EXERCISE →
Produce an exact copy of the lines from the line containing "The height and width of the screenshot is (1200, 1920)." through the last line of the entries below, and only those lines.

Collected data
━━━

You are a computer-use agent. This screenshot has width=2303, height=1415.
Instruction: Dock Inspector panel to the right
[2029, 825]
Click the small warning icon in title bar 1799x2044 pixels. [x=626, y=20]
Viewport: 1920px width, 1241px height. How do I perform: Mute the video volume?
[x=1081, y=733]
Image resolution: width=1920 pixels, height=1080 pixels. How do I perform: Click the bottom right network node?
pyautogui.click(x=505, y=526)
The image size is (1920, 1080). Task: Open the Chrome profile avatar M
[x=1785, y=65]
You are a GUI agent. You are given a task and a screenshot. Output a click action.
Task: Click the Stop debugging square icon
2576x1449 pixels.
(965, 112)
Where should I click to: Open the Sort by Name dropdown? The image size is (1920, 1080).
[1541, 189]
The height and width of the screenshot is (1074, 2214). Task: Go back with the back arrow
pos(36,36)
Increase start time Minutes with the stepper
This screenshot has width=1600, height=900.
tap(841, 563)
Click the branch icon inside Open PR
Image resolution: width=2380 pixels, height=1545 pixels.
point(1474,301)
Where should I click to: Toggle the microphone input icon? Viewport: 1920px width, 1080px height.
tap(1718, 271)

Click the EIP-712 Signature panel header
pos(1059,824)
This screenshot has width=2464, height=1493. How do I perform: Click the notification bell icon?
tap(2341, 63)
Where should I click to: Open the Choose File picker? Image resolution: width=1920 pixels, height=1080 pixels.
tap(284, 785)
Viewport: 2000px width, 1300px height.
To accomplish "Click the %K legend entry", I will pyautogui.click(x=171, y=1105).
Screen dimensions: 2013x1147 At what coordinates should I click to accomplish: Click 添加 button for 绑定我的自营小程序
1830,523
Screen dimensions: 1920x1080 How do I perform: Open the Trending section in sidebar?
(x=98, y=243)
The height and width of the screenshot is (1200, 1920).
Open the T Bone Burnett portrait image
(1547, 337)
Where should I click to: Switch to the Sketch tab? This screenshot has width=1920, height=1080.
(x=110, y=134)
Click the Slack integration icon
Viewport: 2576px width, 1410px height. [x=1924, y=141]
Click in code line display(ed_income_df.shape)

━━━

ANSWER BELOW →
The height and width of the screenshot is (1200, 1920).
Open the T Bone Burnett portrait image
(1547, 337)
Where should I click to: Switch to the Sketch tab? This screenshot has width=1920, height=1080.
(x=110, y=134)
Click the Slack integration icon
Viewport: 2576px width, 1410px height. [x=1924, y=141]
Click in code line display(ed_income_df.shape)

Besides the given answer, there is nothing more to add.